ポンスは元々はカクテルを指す言葉だったのですがそのうち橙(だいだい)などの柑橘類を絞った汁を指す言葉に転じて更にポンズと語尾が濁るようになります。更に更に酸味の強さから酢という字を当ててポン酢という言葉になっていったという。
更に更に更にポン酢に醤油を加えた調味料をポン酢醤油と呼んでいたのですがだんだん単にポン酢と言ってもポン酢醤油を指すようになってきています。
今ではどこの家庭の冷蔵庫にも大概1本は並んでいる調味料ですが何にでもマヨネーズをかけたがるマヨラー同様、何にでもポン酢を使いたがる一派もいる模様。そういえば回転寿司屋のカウンターにもいつの間にか当たり前のようにポン酢が並ぶようになりましたね。
ポン酢は斯様に刺し身などタンパクでさっぱりした料理に良く合いますが、実は脂っこいものにも絶大な威力を発揮します。天麩羅をポン酢で食べるとむちゃくちゃ美味しいのでぜひ一度お試しあれ。
そして、豚肉など脂っこい食材の炒め物にもポン酢は大活躍するのです。
[材料](1人分)
・豚バラ肉スライス:100g
・茄子:1本
・にんにく:ひとかけ
・揚げ油:48g(大匙4)
・ごま油:8g(小匙2)
・ポン酢:18g(大匙1)
・刻みネギ:適宜
[作り方]
1.揚げ油をフライパンに入れて強火にかけ2分ほど温めます。待っている間に豚肉は食べやすい大きさに切ります。茄子はがくを取って櫛形に切ります。にんにくはみじん切りにします。
2.茄子を揚げ油に入れて2分揚げ焼きにします。
3.フライパンの油をストッカーに戻してそのまま洗わずにごま油を加えます。これににんにくを入れて弱火にかけ香りが立ってきたら豚肉を入れて中火にし、色が変わるまで炒めます。

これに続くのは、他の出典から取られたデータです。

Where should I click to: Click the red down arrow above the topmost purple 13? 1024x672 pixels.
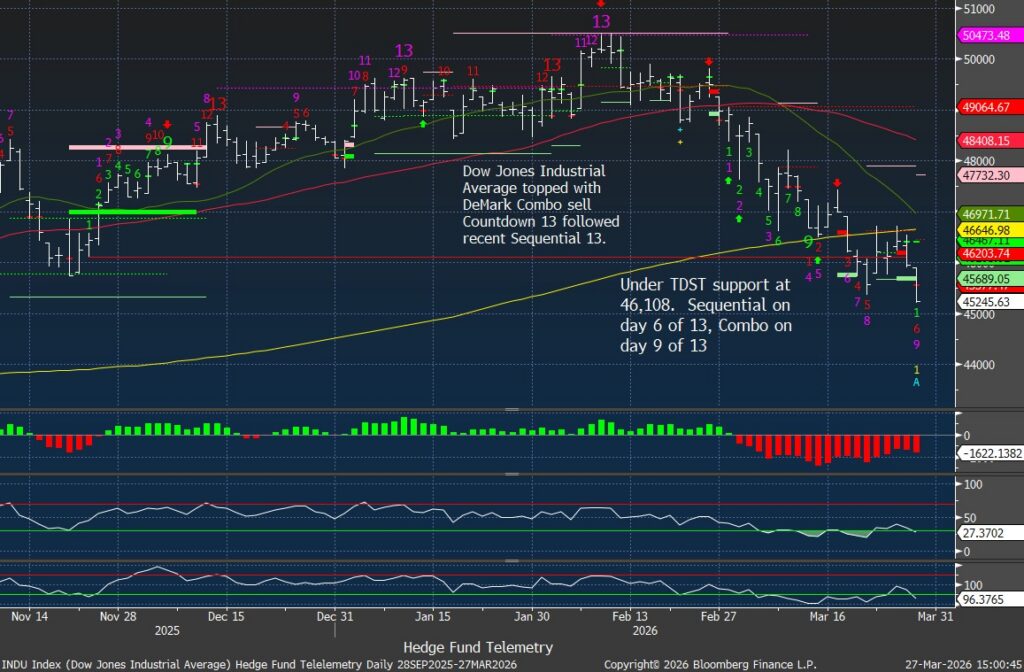click(600, 4)
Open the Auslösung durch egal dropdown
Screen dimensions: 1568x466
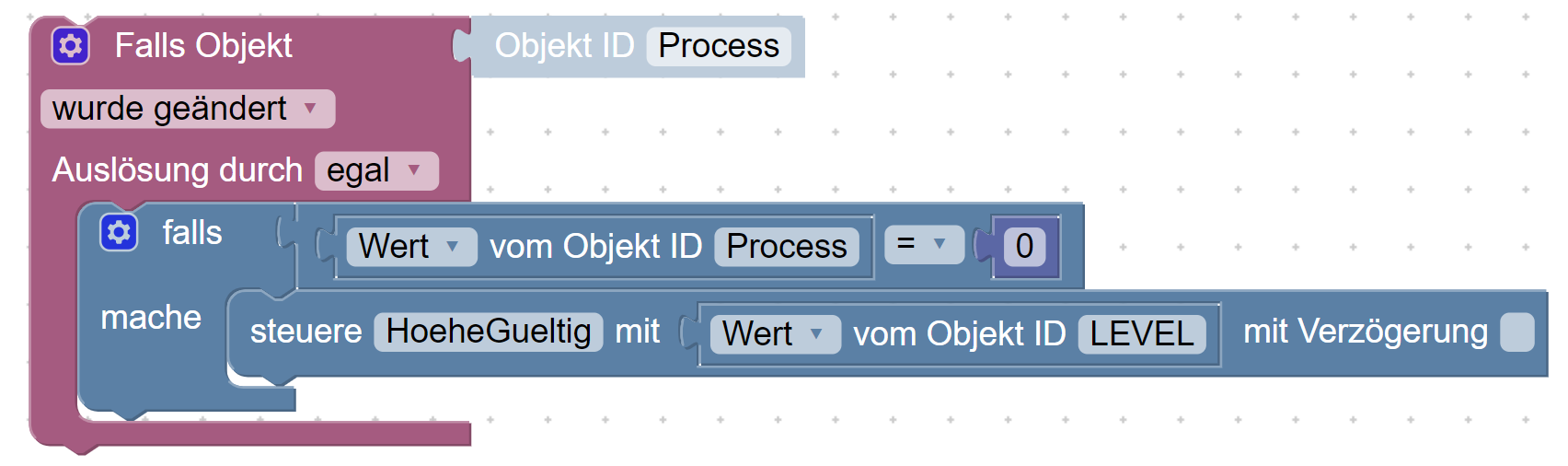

4.3.のフライパンに茄子とポン酢を入れて水気がほぼなくなるまで炒めればできあがり。お皿に盛って刻みネギを散らして戴きます。
[備考]
・脂身の多い豚バラ肉に揚げ焼きした茄子──めっちゃ脂っこいはずなのにさっぱりした風味に仕上がります。ポン酢って偉大! そしてにんにくの風味が食欲をそそるそそる。
・ポン酢は脂っこい料理や揚げ物にとても合います。天麩羅を食べる時はぜひ天つゆと一緒に揃えてみて下さい。
・生姜や茗荷のみじん切りをいっしょに炒めると風味が複雑になって更に楽しいですよ。炒ったナッツや炒り胡麻と合わせても美味しいです。
ということで、よければ一度お試しください。